Ilustración de Triunfo Arciniegas |
BIPOLAR
Vivo entre el acelere y la depresión. Soy bipolar o, como se decía antes, de manera más gráfica y explícita, maníaco depresivo. El acelere es súbito, inesperado, una llamarada que a veces dura unas cuantas horas, unos días, un par de semanas por mucho, y que aprovecho para escribir y cranear fantásticos planes cuya realización impide la inseparable depresión. Porque siempre vuelvo a la oscuridad, y la caída es lenta si se compara con la naturaleza del acelere. Dolorosa e inexorable. Como una muerte.
Ahí esta, agazapada, con sus puñales, como un ratero en un callejón, esperando el momento, mientras hablo o escribo como loco, mientras quiero abrir las ventanas y volar, mientras grito o salto de pura exaltación. O planeo magníficas venganzas que nunca llevo a cabo. O redondeo desgracias con la gente que me cruzo.

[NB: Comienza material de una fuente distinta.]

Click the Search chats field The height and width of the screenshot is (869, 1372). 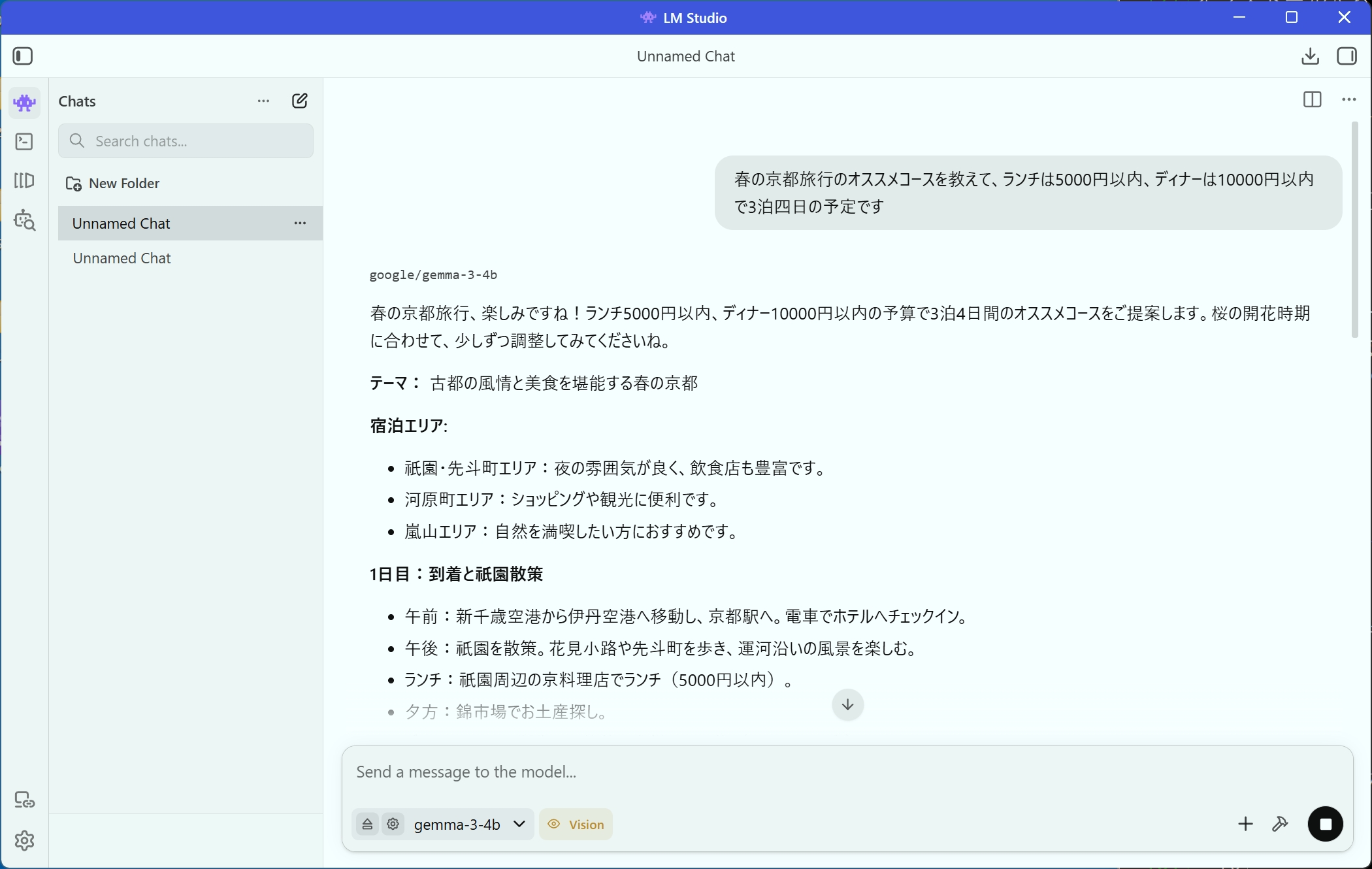point(186,140)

Y luego, nada. Caigo. Todo ha pasado y tal vez nunca volveré a saborear esa fugaz dicha tan embriagadora. Es una muerte cotidiana, un acabóse implacable y devastador, una agonía que los extraños no entienden. De nada sirve que a uno le digan que la vida es hermosa. Es como si le dijeran a un cojo que camine derecho como hacen los demás.
Entonces uno vuelve a ser el idiota parado en una esquina que no sabe por cual calle seguir porque da lo mismo aquí o allá, porque vaya donde vaya es el mismo. El mismo imbécil que no responde el teléfono porque se sabe incapaz de mantener una conversación coherente, porque se avergüenza de sus propios sueños, que lo abandonan como a un león viejo.

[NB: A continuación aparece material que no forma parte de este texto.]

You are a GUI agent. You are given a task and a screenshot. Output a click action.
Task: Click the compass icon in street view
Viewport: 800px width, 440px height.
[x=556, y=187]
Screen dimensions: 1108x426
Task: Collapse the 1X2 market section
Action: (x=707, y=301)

Tengo el mal desde niño. Me veo llorando sin razón en una de las empedradas calles de Málaga, subiendo a la casa de mi abuela Candelaria. "¿Qué tiene este mocoso?", decía mi padre, y mi madre, sin entender pero más tolerante, sólo respondía: "Déjelo". Así son las cosas, qué se se pude hacer. Estoy marcado por una frase de Truman Capote que leí en mis primeros años: "Cuando Dios nos ofrece un don, al mismo tiempo nos entrega un látigo, y éste sólo tiene por finalidad la autoflagelación". Es decir, todo tiene su precio. La vida, que no es justa, se rige por leyes de crueldad.
Es decir, si alcanzo el paraíso de la exaltación, debo pagar por la estadía. Si veo lo que otros no ven, debo entregar un ojo. Es más, debo arrancármelo y ofrecerlo en la piedra del sacrificio.

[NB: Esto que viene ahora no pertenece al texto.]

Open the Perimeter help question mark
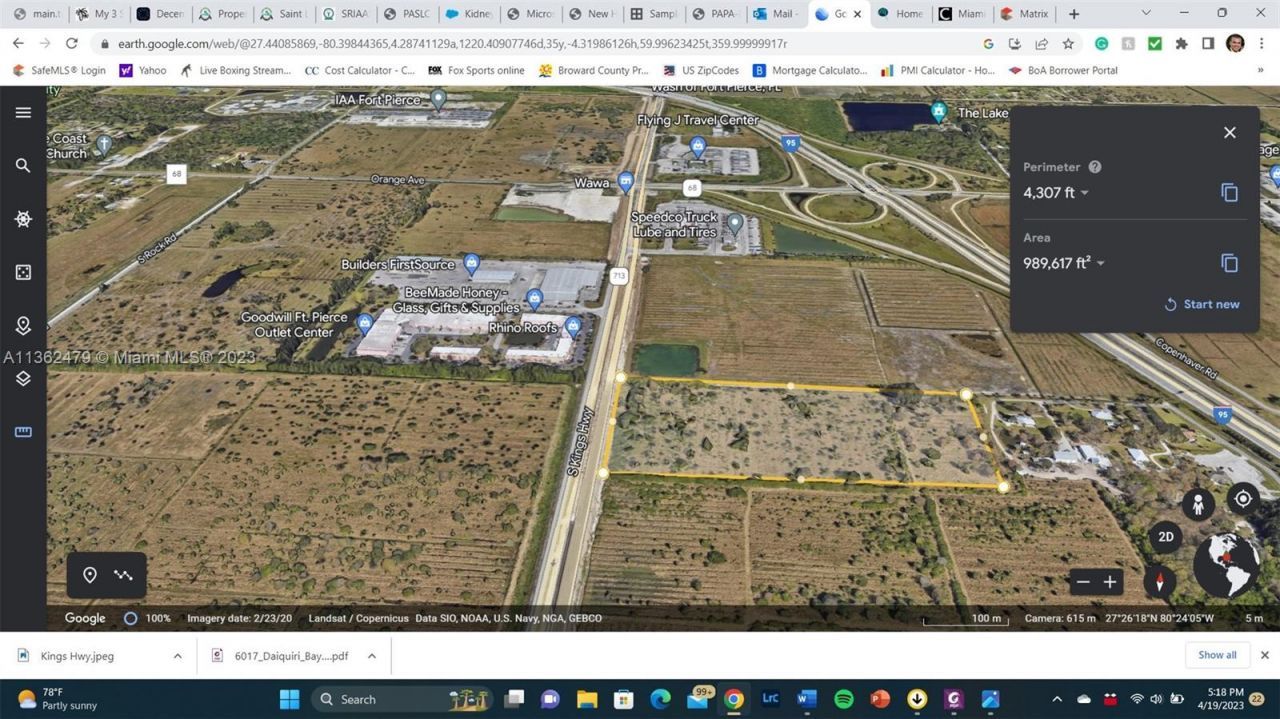This screenshot has height=719, width=1280. 1094,167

Al principio puedo leer o ver televisión, aún conservo los ojos aunque sin brillo ni furor. Tal vez visite a alguien y ese alguien me vea normal y piense que no me pasa nada y que incluso tengo una buena vida.
Pero en los peores días me tiendo en la cama sin un libro abierto, sin el televisor encendido, y sigo una línea imaginaria, con la mente vacía. Voy y vuelvo con esa línea. Soy el animal que se lame las heridas en el cuarto del fondo de la casa y aúlla sin sonidos, para nadie, en el aire espeso y estancado, y luego, ya sin ojos, sin manos, apenas un gusano ciego que se arrastra.